As energy demand for cooling and air-conditioning increases, power and cooling cogeneration cycles have attracted much attention [18]. Kim and Perez-Blanco [19] studied a power and cooling cogeneration combined with ORC and a vapor compression cycle. Goswami et al. [20,21,22] proposed and analyzed power and refrigeration cogeneration cycles in which an evaporator is placed between the turbine and the absorber. The cycles use an ammonia-water mixture as working fluid and are called Goswami cycles. The higher the quality of the fluid leaving the turbine, the higher the temperature and the higher ammonia fraction of the fluid at the turbine outlet to absorb heat in the evaporator and thus a rectifier or dephlegmator is required. Zhang and Lior [23] and Liu and Zhang [24] proposed an ammonia-water based combined cycle of Rankine and absorption refrigeration cycles and investigated the relative performance of power generation and refrigeration capacity. Jawahar et al. [25] proposed a power and absorption refrigeration cogeneration cycle based on the GAX (Generator Absorber heat eXchange) cycle and analyzed the performance.

Recently, many studies on Kalina based power and cooling cogeneration cycles (KPCCCs) using low-grade heat have been conducted. Zheng et al. [26] proposed a KPCCC in which the separator was replaced witha rectifier and a condenser was introduced. Yu et al. [27] and Zhang et al. [28] proposed KPCCCs with mixer, distributor, absorber, superheater, subcooler and so forth and analyzed the performance of the system including the power and refrigeration capacity according to the main design parameters. Hua et al. [29] proposed and investigated a modified KPCCC driven by medium and low-temperature waste heat and adding an evaporator and a subcooler.
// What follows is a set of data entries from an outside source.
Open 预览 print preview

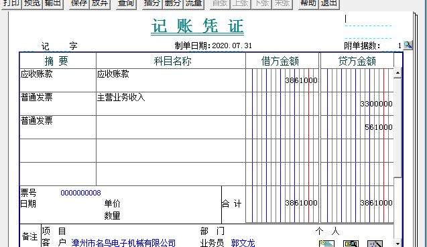32,4
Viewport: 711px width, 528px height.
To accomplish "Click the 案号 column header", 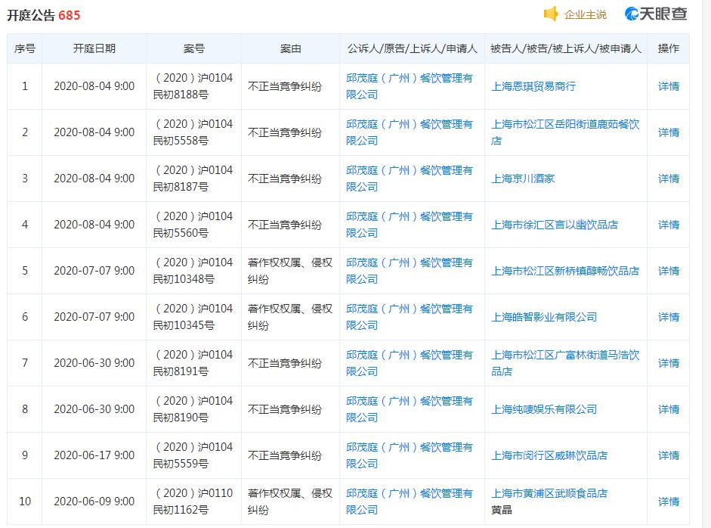I will pyautogui.click(x=193, y=48).
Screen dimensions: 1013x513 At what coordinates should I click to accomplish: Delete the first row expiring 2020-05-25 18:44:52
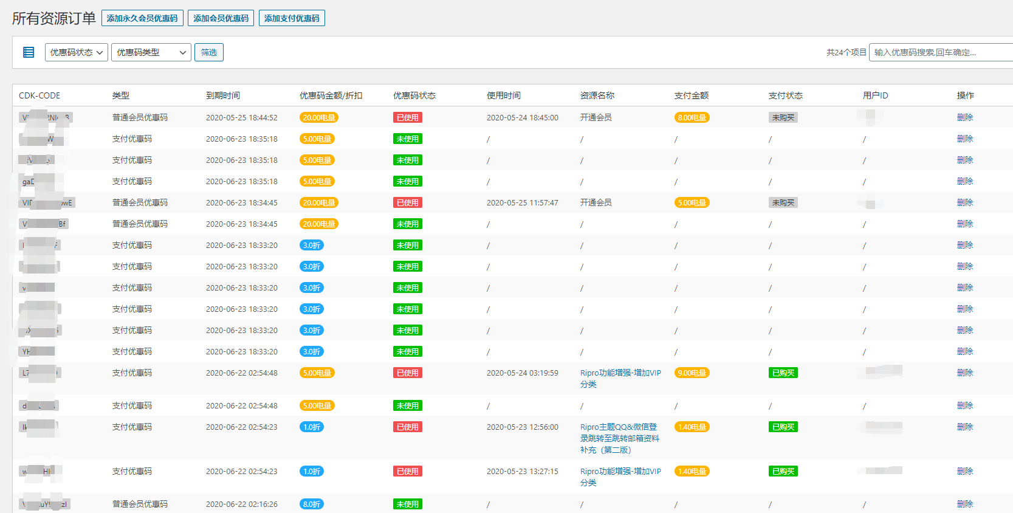[x=964, y=117]
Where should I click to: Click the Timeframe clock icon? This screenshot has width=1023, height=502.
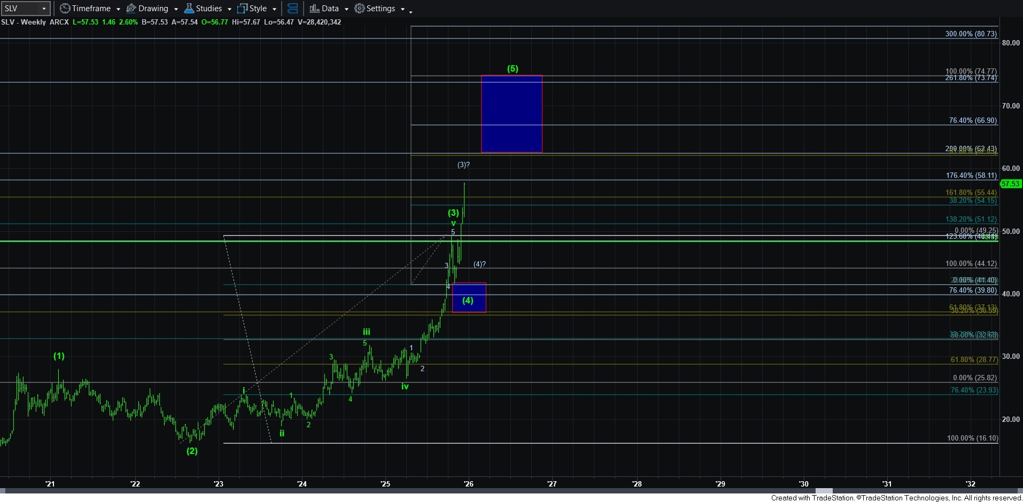coord(65,9)
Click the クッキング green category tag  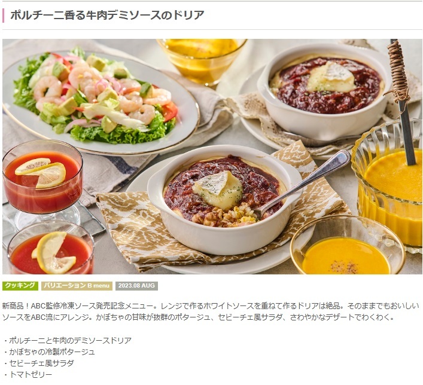coord(20,286)
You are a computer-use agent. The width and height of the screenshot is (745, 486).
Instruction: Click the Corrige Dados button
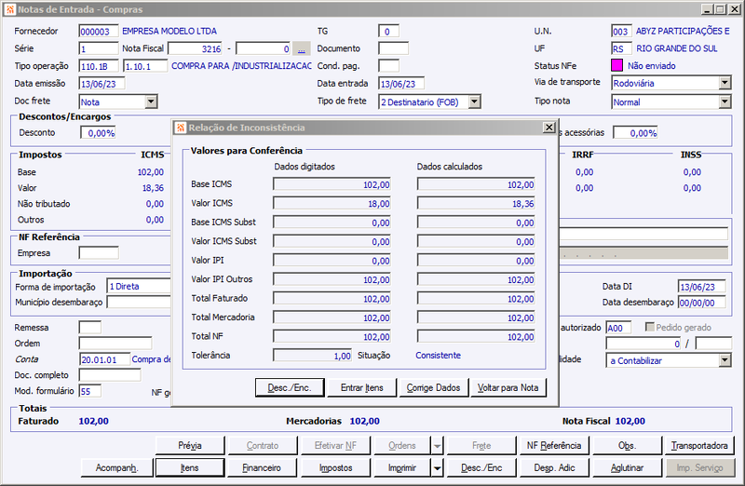coord(433,387)
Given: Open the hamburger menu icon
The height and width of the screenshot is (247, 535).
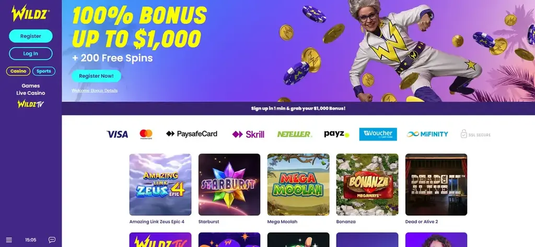Looking at the screenshot, I should (9, 240).
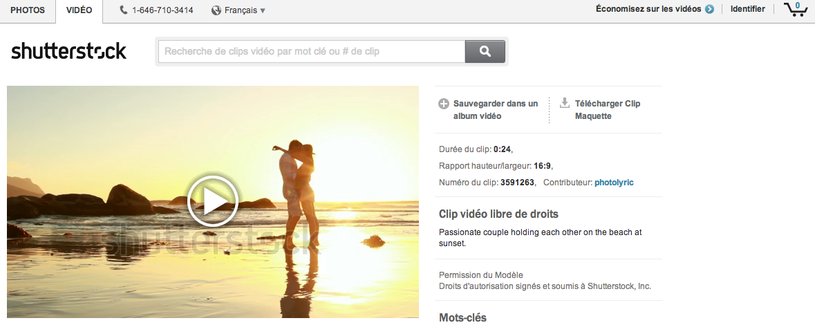Click the download arrow icon
815x325 pixels.
click(564, 103)
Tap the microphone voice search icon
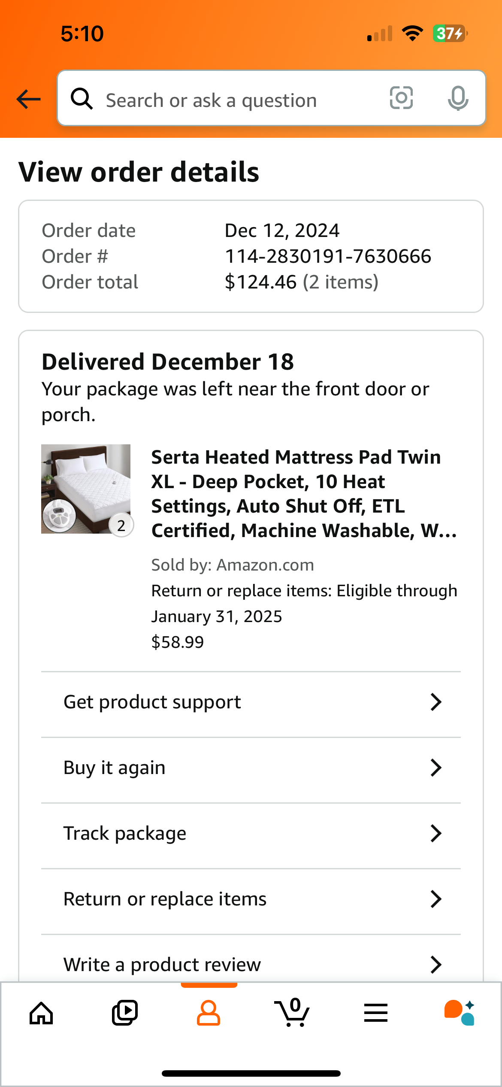This screenshot has height=1087, width=502. [458, 98]
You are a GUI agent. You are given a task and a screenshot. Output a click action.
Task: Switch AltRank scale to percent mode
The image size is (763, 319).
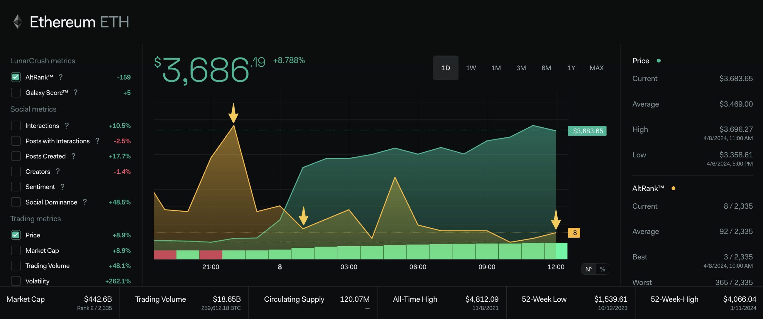click(602, 269)
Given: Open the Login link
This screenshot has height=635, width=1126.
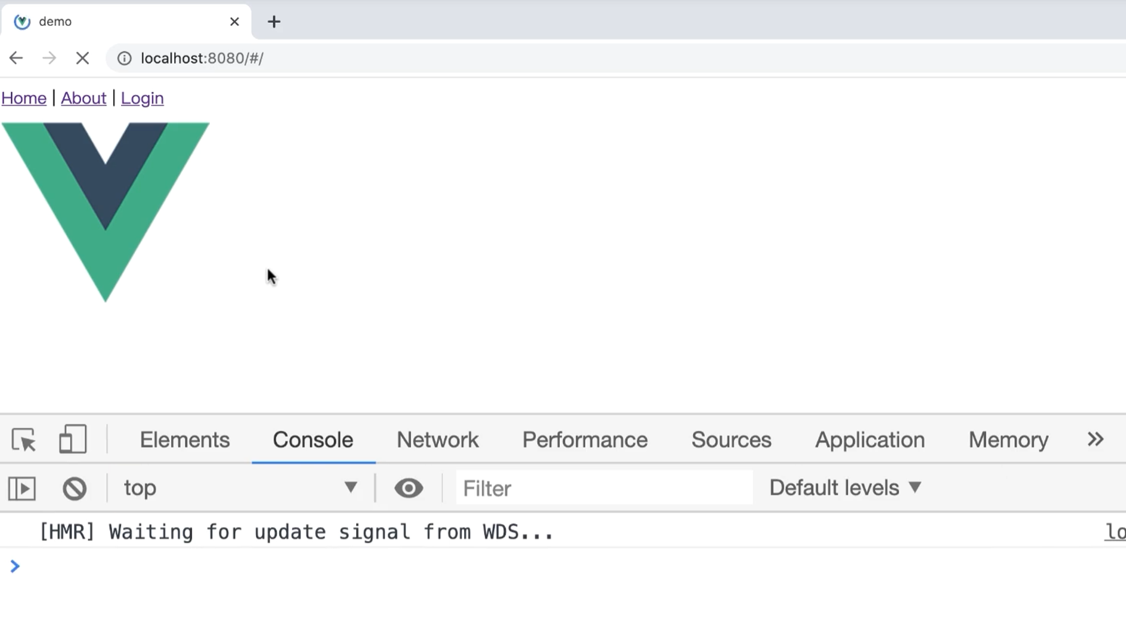Looking at the screenshot, I should (142, 98).
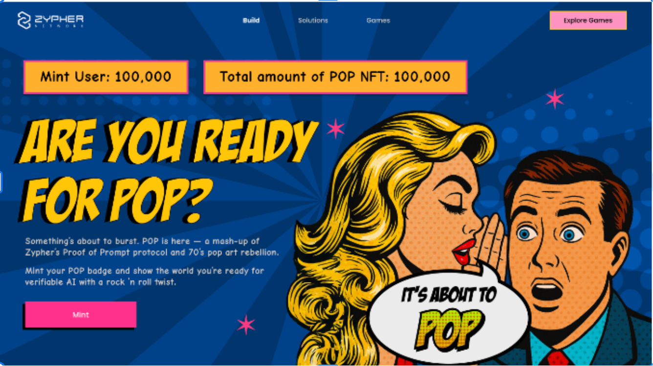Image resolution: width=653 pixels, height=366 pixels.
Task: Go to the Solutions menu
Action: click(313, 20)
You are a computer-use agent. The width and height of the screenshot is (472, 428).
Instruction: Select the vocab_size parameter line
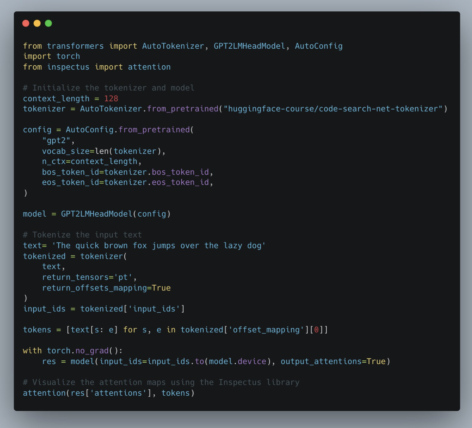tap(103, 151)
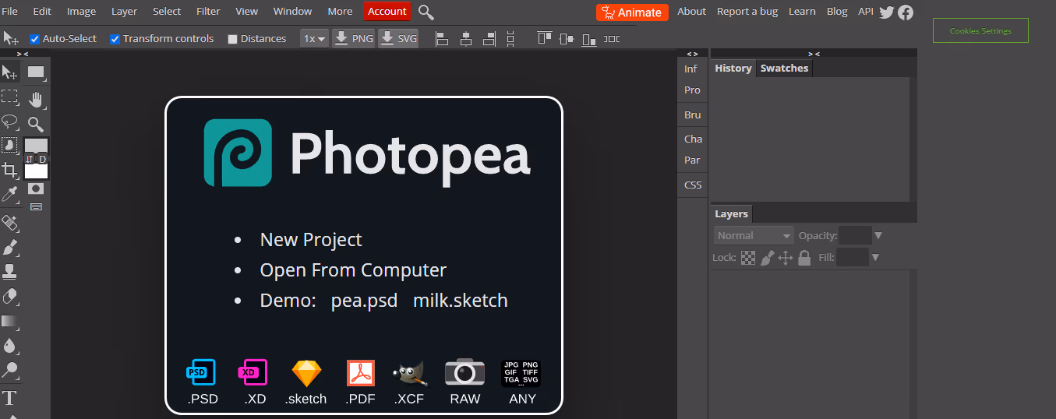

Ghaebi et al. [30] and Rashidi and Yoo [31] proposed and analyzed KPCCCs incorporated ejector cooling and a KC. Shokati et al. [32] investigated three configurations of absorption refrigeration/Kalina cogeneration cycles employing double effects, single effect with four pressure levels and single effect with two absorbers and a rectifier.

Shankar and Srinivas [33] proposed a KPCCC with a selectable operating mode among four modes of KC (pure power generation), pure absorption refrigeration (VAR), power and cooling with a share in working fluid and power and cooling with once through. From the parametric study with the varying key parameters of the rectifier effectiveness and separator concentration on the system performance for the source temperature of 150 °C, they reported that the operation with once through configuration showed the highest energy utilization factor (ENUF). The cycle was equipped with a rectifier, a superheater, a subcooler and an additional heat exchanger which are not employed in KCS-11. Therefore, due to the structural complexities, it may be difficult to actually implement them as small-scale power generation systems to harvest low-grade heat.

The performance of the Goswami cycle based on the KCS-11 is limited due to the absence of the condensation of the working fluid after the turbine expansion. To the author’s knowledge, however, a basic thermodynamic performance study on the power and cooling cogeneration cycle based on the KCS-11 with once through configuration has not been reported. The present paper proposes and investigates a new cogeneration cycle with once-through configuration which can produce power and refrigeration simultaneously based on the KCS-11. The parametric study showed that the proposed cycle can get the sufficient low temperature of working fluid at the evaporator inlet for cooling and showed competitive system performance without equipment such as rectifier, superheater, subcooler and additional heat exchanger. The ammonia fraction, separator pressure and source temperature are taken as the key system parameters and the optimum performances for the maximum ENUF with respect to the ammonia fraction were also studied.

2. System Description

The schematic of the proposed system is shown in Figure 1 and its enthalpy-fraction diagram is illustrated in Figure 2 for the typical system parameters of the system. The system is driven by a low-grade heat and uses ammonia-water mixture as the working fluid and consists of a boiler, separator, condenser, evaporator, absorber, pump and regenerator.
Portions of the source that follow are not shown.